*** SOURCE MATERIAL

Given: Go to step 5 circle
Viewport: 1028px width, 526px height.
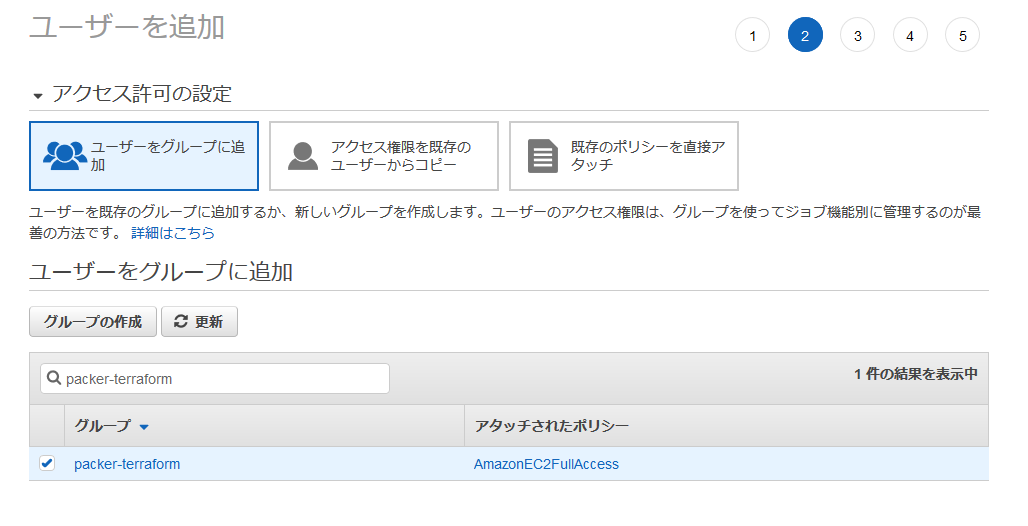Looking at the screenshot, I should pos(962,36).
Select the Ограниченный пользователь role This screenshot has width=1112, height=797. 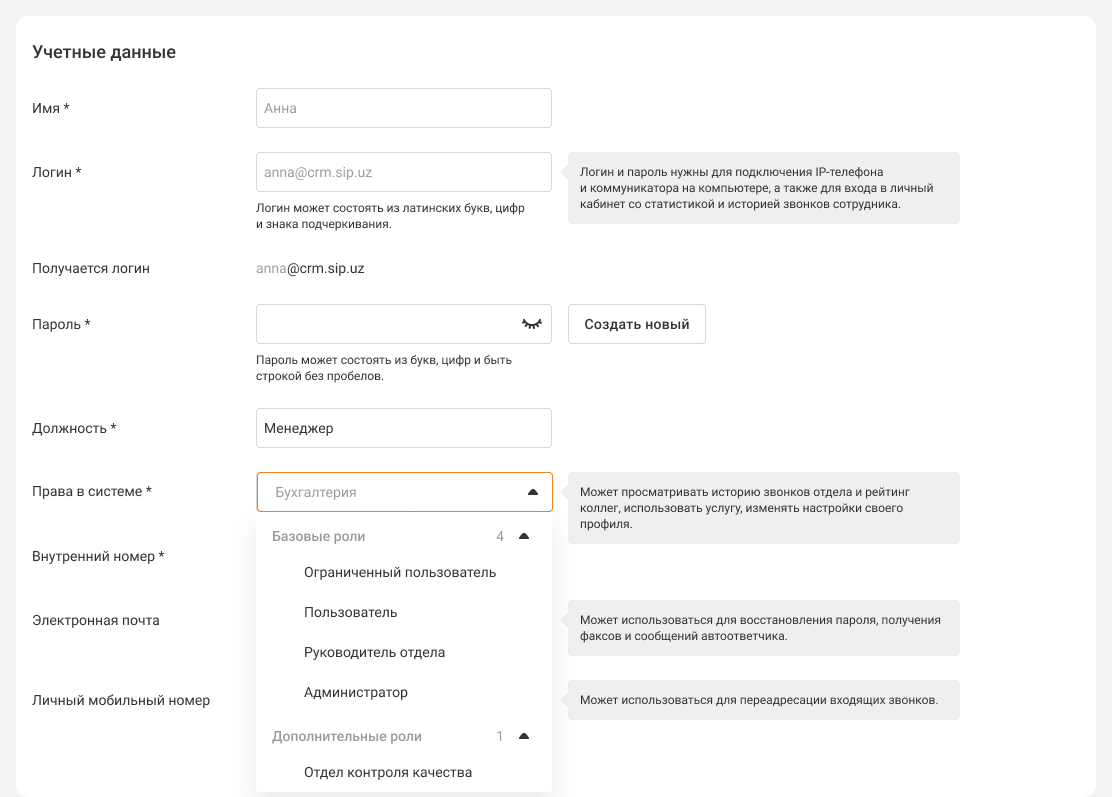tap(400, 573)
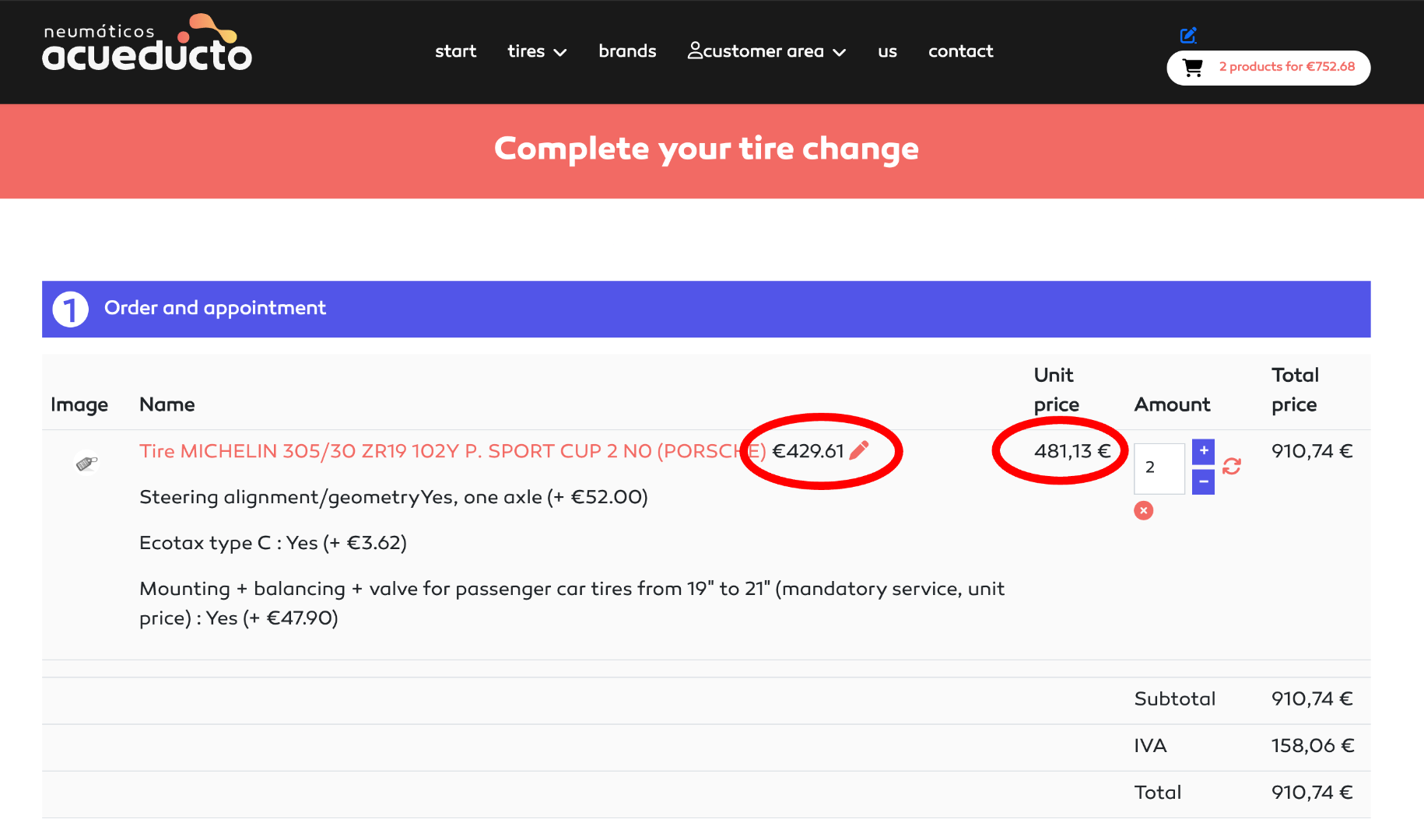
Task: Click the 'Order and appointment' step header
Action: tap(215, 308)
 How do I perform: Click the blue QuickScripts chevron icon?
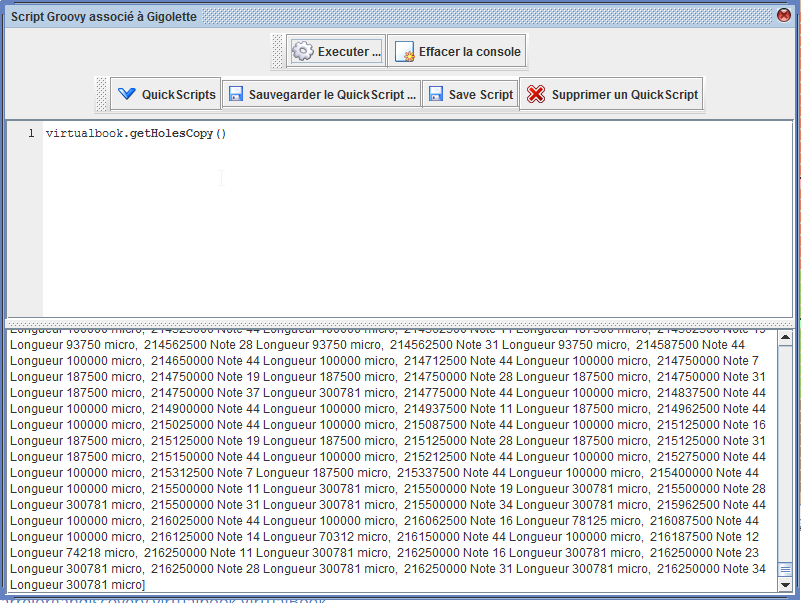tap(126, 95)
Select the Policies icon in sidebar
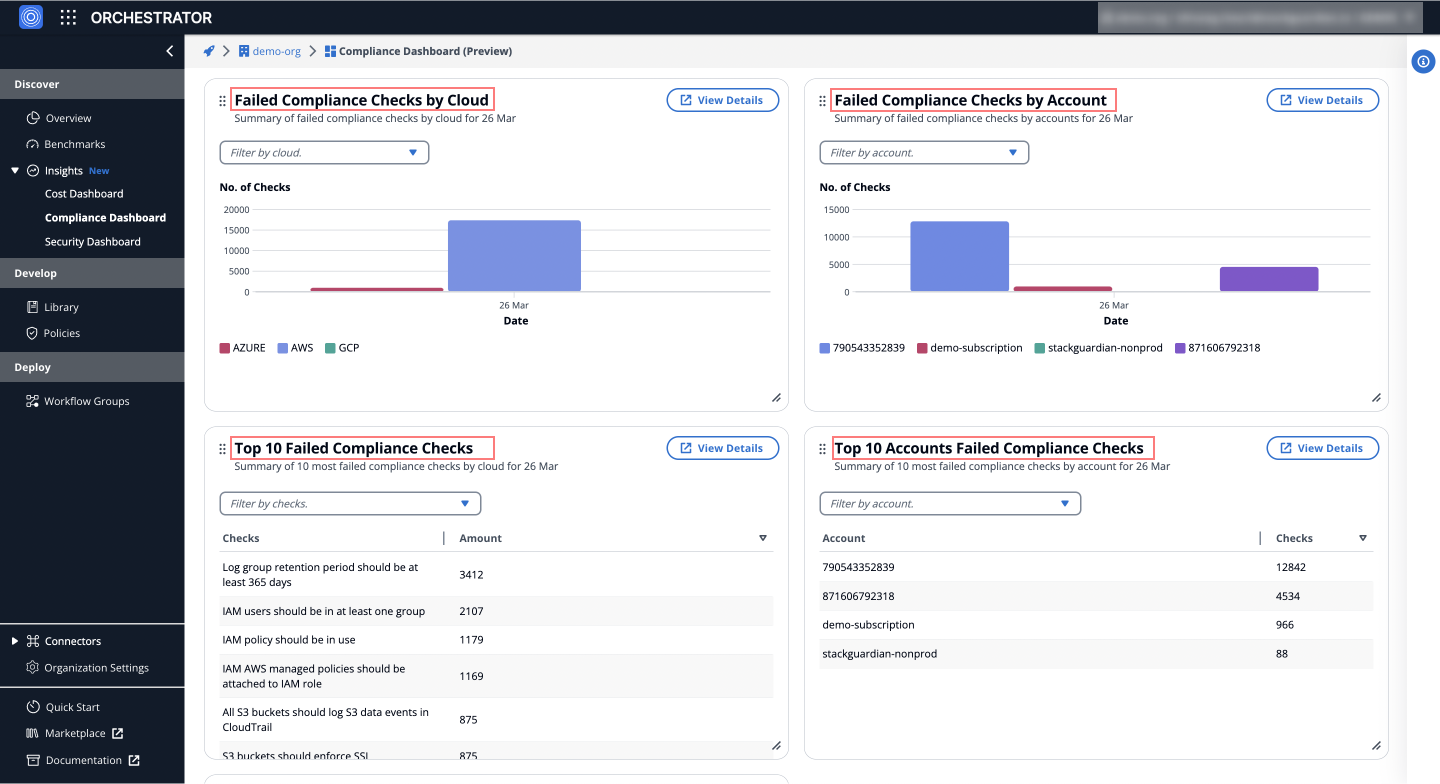This screenshot has height=784, width=1440. coord(31,333)
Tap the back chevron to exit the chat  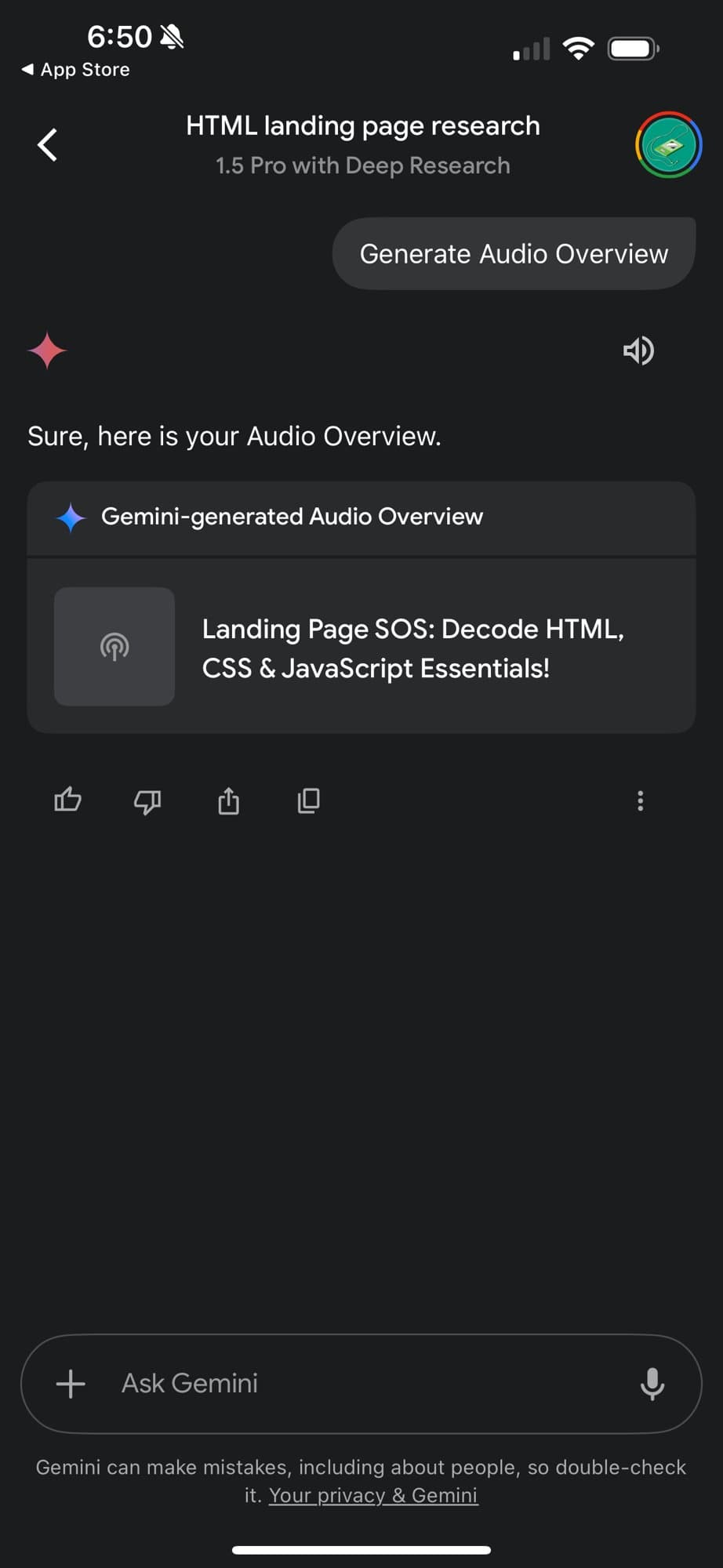45,144
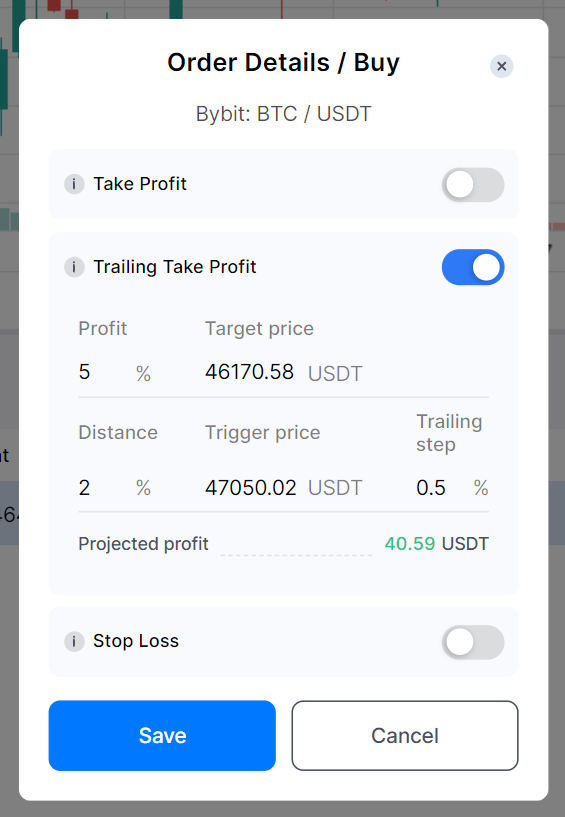This screenshot has height=817, width=565.
Task: Disable the Trailing Take Profit switch
Action: (x=473, y=267)
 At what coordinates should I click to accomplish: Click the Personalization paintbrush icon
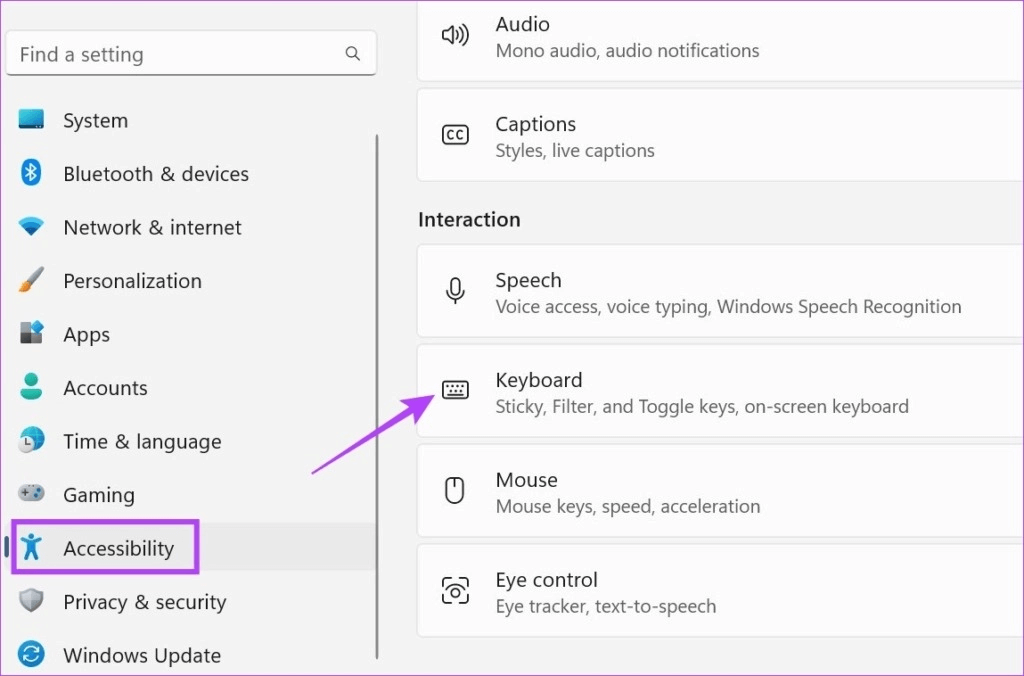pyautogui.click(x=31, y=280)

******

- **REQUIRED TASK**:
Please identify every line above that contains the word "icon" and copy each one in full.

- **TASK OUTPUT**:
 How do I perform: Click the blue QuickScripts chevron icon?
Select the Policies icon in sidebar
 At what coordinates should I click to accomplish: Click the Personalization paintbrush icon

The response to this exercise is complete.